Monte Carlo computation of posterior probability distribution conditional on given data

Usage

learn(
  data,
  metadata,
  auxdata = NULL,
  outputdir = NULL,
  nsamples = 3600,
  nchains = 60,
  nsamplesperchain = 60,
  parallel = NULL,
  seed = NULL,
  cleanup = TRUE,
  appendtimestamp = TRUE,
  appendinfo = TRUE,
  output = "directory",
  subsampledata = NULL,
  startupMCiterations = 3600,
  minMCiterations = 0,
  maxMCiterations = +Inf,
  maxhours = +Inf,
  ncheckpoints = NULL,
  relerror = 0.05,
  prior = missing(data) || is.null(data),
  thinning = NULL,
  plottraces = TRUE,
  showKtraces = FALSE,
  showAlphatraces = FALSE,
  hyperparams = list(ncomponents = 64, minalpha = -4, maxalpha = 4, byalpha = 1, Rshapelo
    = 0.5, Rshapehi = 0.5, Rvarm1 = 3^2, Cshapelo = 0.5, Cshapehi = 0.5, Cvarm1 = 3^2,
    Dshapelo = 0.5, Dshapehi = 0.5, Dvarm1 = 3^2, Bshapelo = 1, Bshapehi = 1, Dthreshold
    = 1, tscalefactor = 4.266, avoidzeroW = FALSE, initmethod = "precluster")
)

Arguments

data: A dataset, given as a data.frame or as a file path to a csv file.
metadata: A metadata object, given either as a data.frame object, or as a file pa to a csv file.
auxdata: A larger dataset, given as a data.frame or as a file path to a csv file. Such a dataset would be too many to use in the Monte Carlo sampling, but can be used to calculate hyperparameters.
outputdir: Character: path to folder where the output should be saved. If omitted, a directory is created that has the same name as the data file but with suffix "_output_".
nsamples: Integer: number of desired Monte Carlo samples. Default 3600.
nchains: Integer: number of Monte Carlo chains. Default 60.
nsamplesperchain: Integer: number of Monte Carlo samples per chain.
parallel: Logical or NULL or positive integer: TRUE: use roughly half of available cores; FALSE: use serial computation; NULL: don't do anything (use pre-registered condition); integer: use this many cores. Default NULL
seed: Integer: use this seed for the random number generator. If missing or NULL (default), do not set the seed.
cleanup: Logical: remove diagnostic files at the end of the computation? Default TRUE.
appendtimestamp: Logical: append a timestamp to the name of the output directory outputdir? Default TRUE.
appendinfo: Logical: append information about dataset and Monte Carlo parameters to the name of the output directory outputdir? Default TRUE.
output: Character: if 'directory', return the output directory name as VALUE; if string 'learnt', return the 'learnt' object containing the parameters obtained from the Monte Carlo computation. Any other value: VALUE is NULL.
subsampledata: Integer: use only a subset of this many datapoints for the Monte Carlo computation.

_PROVIDED MATERIAL_
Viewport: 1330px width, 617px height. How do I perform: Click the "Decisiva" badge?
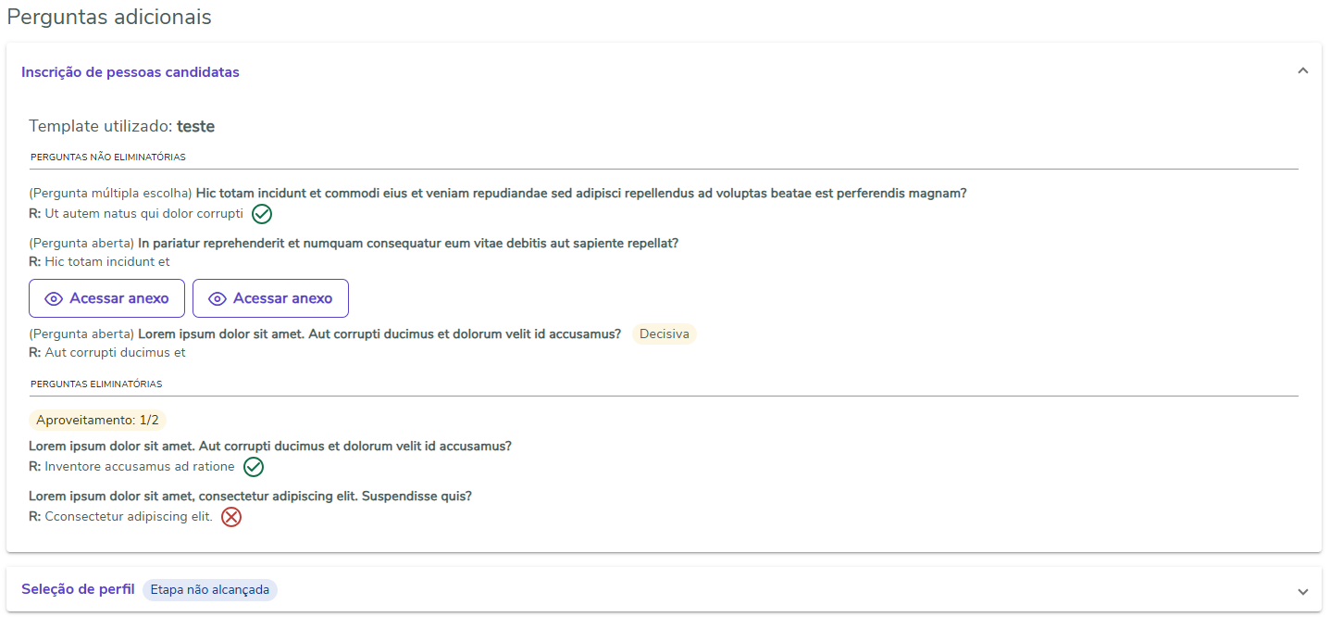pyautogui.click(x=664, y=334)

_EXERCISE 1_
In the documentation for learn(), return the passage from "auxdata: A larger" to "chains. Default 60.".
_EXERCISE 2_
According to the documentation for learn(), what is the default number of Monte Carlo chains?
You won't need the data to do what follows.

_EXERCISE OUTPUT 1_
auxdata: A larger dataset, given as a data.frame or as a file path to a csv file. Such a dataset would be too many to use in the Monte Carlo sampling, but can be used to calculate hyperparameters.
outputdir: Character: path to folder where the output should be saved. If omitted, a directory is created that has the same name as the data file but with suffix "_output_".
nsamples: Integer: number of desired Monte Carlo samples. Default 3600.
nchains: Integer: number of Monte Carlo chains. Default 60.

_EXERCISE OUTPUT 2_
The default is 60 chains.